Quoted text:
....................
The new model aims to refine the evaluation of client risk profiles, leveraging advanced data analysis to enhance accuracy and compliance. For most clients, this will result in either no change or a reduction in their risk score. Consequently, there will be fewer requirements for Out-of-Due-Diligence (ODD) checks, leading to more cases processed automatically. This streamlining is expected to improve efficiency and client experience by minimizing unnecessary administrative hurdles.

Saxo Bank Updates Client Risk Model Rollout

However, the updated model also means that some clients may experience an increase in their risk scores. For these clients, this could lead to the need for more detailed due diligence and, in rare cases, potential offboarding if the risk levels are deemed too high. The decision to offboard is expected to be infrequent and reserved for cases where the risk factors are significantly elevated.

The new Anti-Money Laundering (AML) risk scoring framework at the heart of this update assesses potential financial crime risks by analyzing various criteria. These include demographic information, geographic exposure, connections to politically exposed persons (PEPs), and alignment with sanctions lists. This comprehensive evaluation allows Saxo Bank better to allocate its resources towards due diligence and surveillance activities. The ultimate goal is to ensure strict compliance with legal and regulatory requirements while mitigating financial crime threats.

In the initial phase, the rollout focuses primarily on private clients. The process will subsequently extend to joint accounts and corporate clients. At this time, asset managers are not required to undertake any specific actions related to this transition. The adjustment balances rigorous risk management with enhanced operational efficiency, contributing to a more robust and compliant financial environment.
....................
Prompt 1:
Answer from the Saxo Bank risk model article:
(a) For most clients, what will the new model do to their risk score?
(b) On which clients does the rollout focus first?
(c) Which criteria does the AML risk scoring framework analyze?
Prompt 2:
In the listing, quote the lines from the one containing "Point to the PEG" up to and including the one containing "click(x=414, y=29)". Omit the pictures.
The Saxo Bank article and the listing that follows it are unrelated material.
....................
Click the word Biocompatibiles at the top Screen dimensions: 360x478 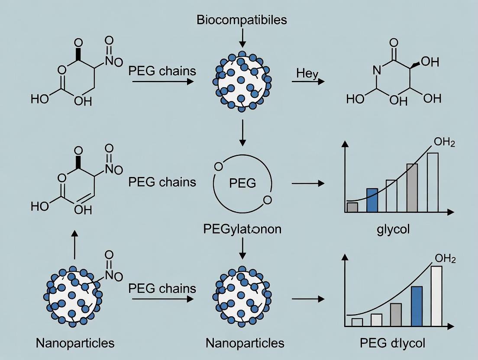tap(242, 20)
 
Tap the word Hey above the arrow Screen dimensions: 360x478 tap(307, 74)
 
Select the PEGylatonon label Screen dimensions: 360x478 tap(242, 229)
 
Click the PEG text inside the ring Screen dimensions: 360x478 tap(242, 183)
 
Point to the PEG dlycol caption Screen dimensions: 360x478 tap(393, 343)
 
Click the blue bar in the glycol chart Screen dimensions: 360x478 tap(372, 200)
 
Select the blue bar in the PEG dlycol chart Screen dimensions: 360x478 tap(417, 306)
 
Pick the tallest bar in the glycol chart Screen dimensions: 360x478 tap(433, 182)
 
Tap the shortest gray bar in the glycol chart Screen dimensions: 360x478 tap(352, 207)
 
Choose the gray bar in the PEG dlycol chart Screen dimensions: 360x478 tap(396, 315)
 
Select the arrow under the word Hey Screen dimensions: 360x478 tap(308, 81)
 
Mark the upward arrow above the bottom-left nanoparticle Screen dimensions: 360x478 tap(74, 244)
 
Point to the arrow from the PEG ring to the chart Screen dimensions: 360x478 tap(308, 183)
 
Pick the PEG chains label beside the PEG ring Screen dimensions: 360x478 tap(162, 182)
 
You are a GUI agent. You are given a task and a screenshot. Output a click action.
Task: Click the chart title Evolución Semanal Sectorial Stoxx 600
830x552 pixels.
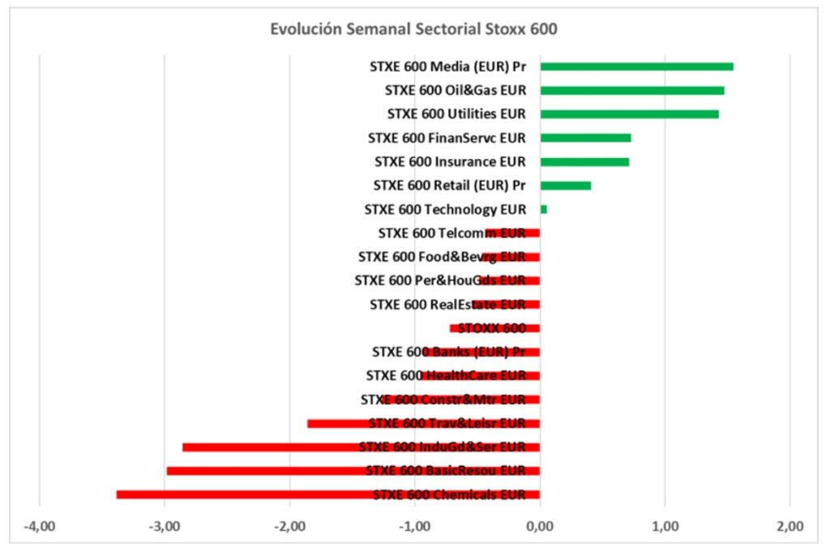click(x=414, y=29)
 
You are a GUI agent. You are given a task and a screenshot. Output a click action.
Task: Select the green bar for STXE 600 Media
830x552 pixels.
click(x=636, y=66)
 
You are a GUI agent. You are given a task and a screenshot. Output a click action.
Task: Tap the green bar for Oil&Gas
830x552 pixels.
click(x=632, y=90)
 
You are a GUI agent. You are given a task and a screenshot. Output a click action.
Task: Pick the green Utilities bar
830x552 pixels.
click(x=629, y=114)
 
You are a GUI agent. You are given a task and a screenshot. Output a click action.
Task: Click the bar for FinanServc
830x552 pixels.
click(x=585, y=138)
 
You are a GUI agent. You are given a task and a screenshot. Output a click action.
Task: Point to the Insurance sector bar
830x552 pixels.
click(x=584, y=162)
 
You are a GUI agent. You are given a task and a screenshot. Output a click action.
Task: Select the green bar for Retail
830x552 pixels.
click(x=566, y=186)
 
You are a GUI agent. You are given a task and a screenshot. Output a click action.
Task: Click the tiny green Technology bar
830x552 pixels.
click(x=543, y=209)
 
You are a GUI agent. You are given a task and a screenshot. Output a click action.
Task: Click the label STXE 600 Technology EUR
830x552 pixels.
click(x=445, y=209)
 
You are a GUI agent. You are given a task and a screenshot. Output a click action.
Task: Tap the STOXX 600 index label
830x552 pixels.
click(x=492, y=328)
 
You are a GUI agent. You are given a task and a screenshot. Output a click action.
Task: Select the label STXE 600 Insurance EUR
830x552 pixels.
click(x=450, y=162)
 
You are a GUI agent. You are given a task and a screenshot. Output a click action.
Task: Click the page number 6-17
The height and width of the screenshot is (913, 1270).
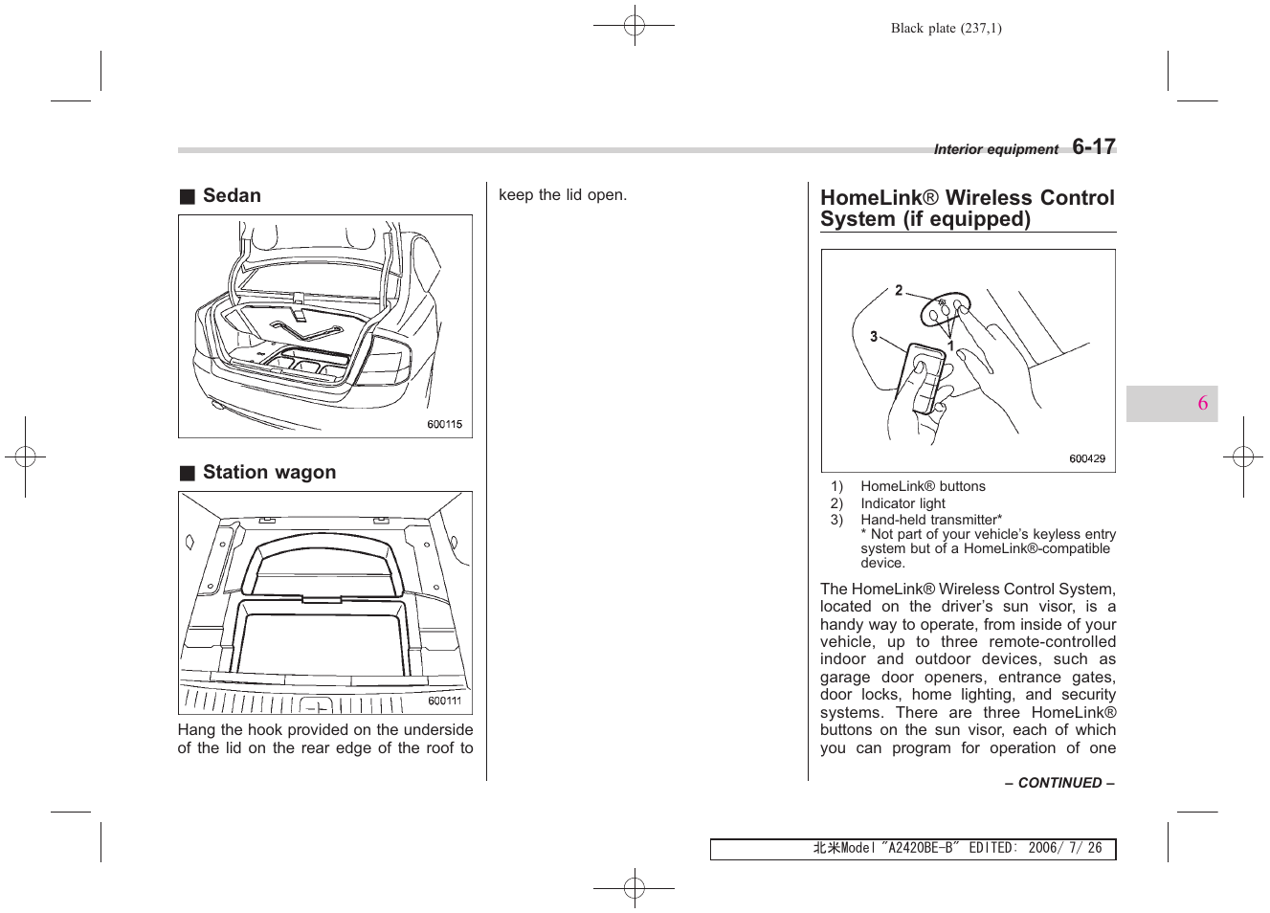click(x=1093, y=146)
....................
Written solution 1:
(a) It will result in either no change or a reduction in their risk score.
(b) Private clients.
(c) Demographic information, geographic exposure, connections to politically exposed persons (PEPs), and alignment with sanctions lists.

Written solution 2:
Point to the PEG dlycol caption Screen dimensions: 360x478 tap(393, 343)
 
Click the blue bar in the glycol chart Screen dimensions: 360x478 tap(372, 200)
 
Select the blue bar in the PEG dlycol chart Screen dimensions: 360x478 tap(417, 306)
 
Pick the tallest bar in the glycol chart Screen dimensions: 360x478 tap(433, 182)
 
Tap the shortest gray bar in the glycol chart Screen dimensions: 360x478 tap(352, 207)
 
Choose the gray bar in the PEG dlycol chart Screen dimensions: 360x478 tap(396, 315)
 
Select the arrow under the word Hey Screen dimensions: 360x478 tap(308, 81)
 
Mark the upward arrow above the bottom-left nanoparticle Screen dimensions: 360x478 tap(74, 244)
 
Point to the arrow from the PEG ring to the chart Screen dimensions: 360x478 tap(308, 183)
 
Pick the PEG chains label beside the PEG ring Screen dimensions: 360x478 tap(162, 182)
 
You are a GUI agent. You are given a task and a screenshot. Output a click action.
Task: Click the chart title Evolución Semanal Sectorial Stoxx 600
830x552 pixels.
click(x=414, y=29)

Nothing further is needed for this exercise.